What you have to do: Print every record exactly.

Provided records:
################
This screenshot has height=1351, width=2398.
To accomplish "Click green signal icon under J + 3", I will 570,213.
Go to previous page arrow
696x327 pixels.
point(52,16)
################
Problem solution:
This screenshot has height=1351, width=2398.
To accomplish "Click green signal icon under J + 3", I will 570,213.
Go to previous page arrow
696x327 pixels.
point(52,16)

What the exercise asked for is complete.